▶ **Work to do**: Rewrite everything from the line containing "Open the Bin trash icon" down to the line containing "Action: (x=40, y=125)" in the records below as a JSON list of strings, one string per line, leaving out blank lines.

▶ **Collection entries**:
● ● ● ●

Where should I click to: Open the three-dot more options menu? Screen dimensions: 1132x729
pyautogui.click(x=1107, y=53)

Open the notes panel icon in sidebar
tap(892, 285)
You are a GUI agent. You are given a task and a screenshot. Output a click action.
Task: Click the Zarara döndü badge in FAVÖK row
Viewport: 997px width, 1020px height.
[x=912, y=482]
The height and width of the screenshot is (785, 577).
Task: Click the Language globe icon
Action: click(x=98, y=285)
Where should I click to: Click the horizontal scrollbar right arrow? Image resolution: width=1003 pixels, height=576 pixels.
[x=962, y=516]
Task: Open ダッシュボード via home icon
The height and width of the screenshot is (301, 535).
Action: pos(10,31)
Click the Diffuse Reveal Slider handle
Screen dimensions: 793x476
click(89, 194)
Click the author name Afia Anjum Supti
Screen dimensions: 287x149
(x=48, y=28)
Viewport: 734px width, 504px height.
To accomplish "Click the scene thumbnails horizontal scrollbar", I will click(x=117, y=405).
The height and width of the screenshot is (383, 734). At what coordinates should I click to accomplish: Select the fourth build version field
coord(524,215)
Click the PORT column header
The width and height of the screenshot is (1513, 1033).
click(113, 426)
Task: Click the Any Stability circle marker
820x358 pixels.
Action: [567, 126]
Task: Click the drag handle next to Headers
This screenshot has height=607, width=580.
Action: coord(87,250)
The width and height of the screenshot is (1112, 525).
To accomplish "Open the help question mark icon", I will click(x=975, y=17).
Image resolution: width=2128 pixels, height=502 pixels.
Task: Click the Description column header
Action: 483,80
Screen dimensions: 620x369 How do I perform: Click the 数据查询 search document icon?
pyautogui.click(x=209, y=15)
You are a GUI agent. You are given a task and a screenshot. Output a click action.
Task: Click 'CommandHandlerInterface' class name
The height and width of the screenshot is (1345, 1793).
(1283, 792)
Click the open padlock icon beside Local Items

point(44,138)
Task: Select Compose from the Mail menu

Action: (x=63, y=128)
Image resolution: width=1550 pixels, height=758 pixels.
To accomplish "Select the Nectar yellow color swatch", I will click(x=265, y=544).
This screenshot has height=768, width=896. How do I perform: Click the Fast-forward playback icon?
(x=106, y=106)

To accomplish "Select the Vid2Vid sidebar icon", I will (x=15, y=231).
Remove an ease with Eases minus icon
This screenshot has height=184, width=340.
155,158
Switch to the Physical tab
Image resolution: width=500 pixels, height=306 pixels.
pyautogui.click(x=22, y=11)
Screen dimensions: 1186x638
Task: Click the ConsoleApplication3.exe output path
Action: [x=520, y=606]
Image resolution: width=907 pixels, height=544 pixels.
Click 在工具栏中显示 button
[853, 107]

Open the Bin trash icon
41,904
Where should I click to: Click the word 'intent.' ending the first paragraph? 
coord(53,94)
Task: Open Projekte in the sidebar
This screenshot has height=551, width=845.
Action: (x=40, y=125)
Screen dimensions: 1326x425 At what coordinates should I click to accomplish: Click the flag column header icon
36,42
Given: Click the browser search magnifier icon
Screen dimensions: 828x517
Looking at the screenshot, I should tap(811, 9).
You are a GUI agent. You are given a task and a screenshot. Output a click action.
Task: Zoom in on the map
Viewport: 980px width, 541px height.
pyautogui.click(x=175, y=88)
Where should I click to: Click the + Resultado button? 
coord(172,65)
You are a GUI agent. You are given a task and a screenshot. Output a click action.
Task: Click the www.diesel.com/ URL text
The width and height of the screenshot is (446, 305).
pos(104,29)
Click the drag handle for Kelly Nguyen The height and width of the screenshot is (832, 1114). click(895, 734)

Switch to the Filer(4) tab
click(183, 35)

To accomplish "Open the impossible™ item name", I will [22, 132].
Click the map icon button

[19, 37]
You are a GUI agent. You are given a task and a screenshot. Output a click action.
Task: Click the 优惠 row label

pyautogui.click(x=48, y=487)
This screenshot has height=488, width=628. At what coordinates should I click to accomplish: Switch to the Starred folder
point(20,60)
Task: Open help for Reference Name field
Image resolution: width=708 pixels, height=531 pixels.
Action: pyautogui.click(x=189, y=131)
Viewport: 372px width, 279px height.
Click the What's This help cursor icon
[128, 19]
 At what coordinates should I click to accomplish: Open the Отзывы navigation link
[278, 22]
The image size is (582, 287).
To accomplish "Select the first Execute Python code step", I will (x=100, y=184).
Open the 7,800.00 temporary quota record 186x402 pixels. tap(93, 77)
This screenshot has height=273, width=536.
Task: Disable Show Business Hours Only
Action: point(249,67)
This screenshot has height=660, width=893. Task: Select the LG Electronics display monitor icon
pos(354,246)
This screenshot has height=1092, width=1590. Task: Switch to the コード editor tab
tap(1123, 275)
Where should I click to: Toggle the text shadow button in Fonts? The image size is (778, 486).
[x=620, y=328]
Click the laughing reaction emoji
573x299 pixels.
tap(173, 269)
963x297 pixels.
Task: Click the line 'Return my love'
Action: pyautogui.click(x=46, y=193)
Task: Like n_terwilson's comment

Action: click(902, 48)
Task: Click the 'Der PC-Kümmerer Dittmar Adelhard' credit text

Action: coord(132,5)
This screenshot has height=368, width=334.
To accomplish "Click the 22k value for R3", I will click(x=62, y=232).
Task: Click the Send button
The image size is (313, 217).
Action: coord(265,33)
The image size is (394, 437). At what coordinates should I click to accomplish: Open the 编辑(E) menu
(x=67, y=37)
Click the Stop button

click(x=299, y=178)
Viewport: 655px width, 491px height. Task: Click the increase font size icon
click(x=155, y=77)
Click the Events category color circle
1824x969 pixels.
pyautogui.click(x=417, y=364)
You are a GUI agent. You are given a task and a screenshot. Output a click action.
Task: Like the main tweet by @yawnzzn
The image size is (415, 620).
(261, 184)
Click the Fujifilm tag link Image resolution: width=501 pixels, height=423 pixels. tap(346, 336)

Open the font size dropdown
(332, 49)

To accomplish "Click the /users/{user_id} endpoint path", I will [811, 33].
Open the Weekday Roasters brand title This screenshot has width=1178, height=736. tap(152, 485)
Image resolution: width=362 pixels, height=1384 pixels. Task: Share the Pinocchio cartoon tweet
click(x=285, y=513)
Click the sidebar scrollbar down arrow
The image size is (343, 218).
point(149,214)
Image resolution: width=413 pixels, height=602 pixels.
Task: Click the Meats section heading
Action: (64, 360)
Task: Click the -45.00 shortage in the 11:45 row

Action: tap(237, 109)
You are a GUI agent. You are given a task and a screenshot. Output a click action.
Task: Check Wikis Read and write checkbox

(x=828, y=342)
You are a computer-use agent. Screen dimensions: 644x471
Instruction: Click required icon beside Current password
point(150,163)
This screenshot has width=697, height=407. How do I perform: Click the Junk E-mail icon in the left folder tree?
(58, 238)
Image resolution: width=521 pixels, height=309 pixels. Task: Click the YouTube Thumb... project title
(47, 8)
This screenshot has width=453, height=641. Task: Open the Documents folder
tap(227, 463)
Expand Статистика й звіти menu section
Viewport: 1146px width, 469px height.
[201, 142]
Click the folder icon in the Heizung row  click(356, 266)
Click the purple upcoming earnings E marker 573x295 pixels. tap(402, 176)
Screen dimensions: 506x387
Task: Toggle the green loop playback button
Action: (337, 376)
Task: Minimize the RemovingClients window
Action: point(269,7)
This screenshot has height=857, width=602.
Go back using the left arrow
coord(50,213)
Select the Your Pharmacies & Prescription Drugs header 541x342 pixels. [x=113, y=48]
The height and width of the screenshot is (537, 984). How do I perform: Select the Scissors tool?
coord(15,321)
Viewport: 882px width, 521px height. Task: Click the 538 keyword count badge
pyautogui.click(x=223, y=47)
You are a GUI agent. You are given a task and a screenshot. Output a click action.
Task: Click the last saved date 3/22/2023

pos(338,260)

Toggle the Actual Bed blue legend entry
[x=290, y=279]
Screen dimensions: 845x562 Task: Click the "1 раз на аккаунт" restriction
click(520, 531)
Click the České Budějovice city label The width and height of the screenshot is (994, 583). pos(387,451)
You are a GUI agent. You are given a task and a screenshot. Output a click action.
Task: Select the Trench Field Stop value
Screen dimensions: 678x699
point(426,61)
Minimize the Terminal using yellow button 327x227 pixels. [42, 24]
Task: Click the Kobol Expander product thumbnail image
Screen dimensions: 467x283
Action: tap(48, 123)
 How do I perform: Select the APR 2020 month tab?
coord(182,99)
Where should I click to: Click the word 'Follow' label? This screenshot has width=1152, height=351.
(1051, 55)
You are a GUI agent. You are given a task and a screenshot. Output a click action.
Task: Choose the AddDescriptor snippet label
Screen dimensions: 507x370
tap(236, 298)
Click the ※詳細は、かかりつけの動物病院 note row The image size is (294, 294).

● ● ● ●

▶ **Final result**:
[
  "Open the Bin trash icon",
  "41,904",
  "Where should I click to: Click the word 'intent.' ending the first paragraph? ",
  "coord(53,94)",
  "Task: Open Projekte in the sidebar",
  "This screenshot has height=551, width=845.",
  "Action: (x=40, y=125)"
]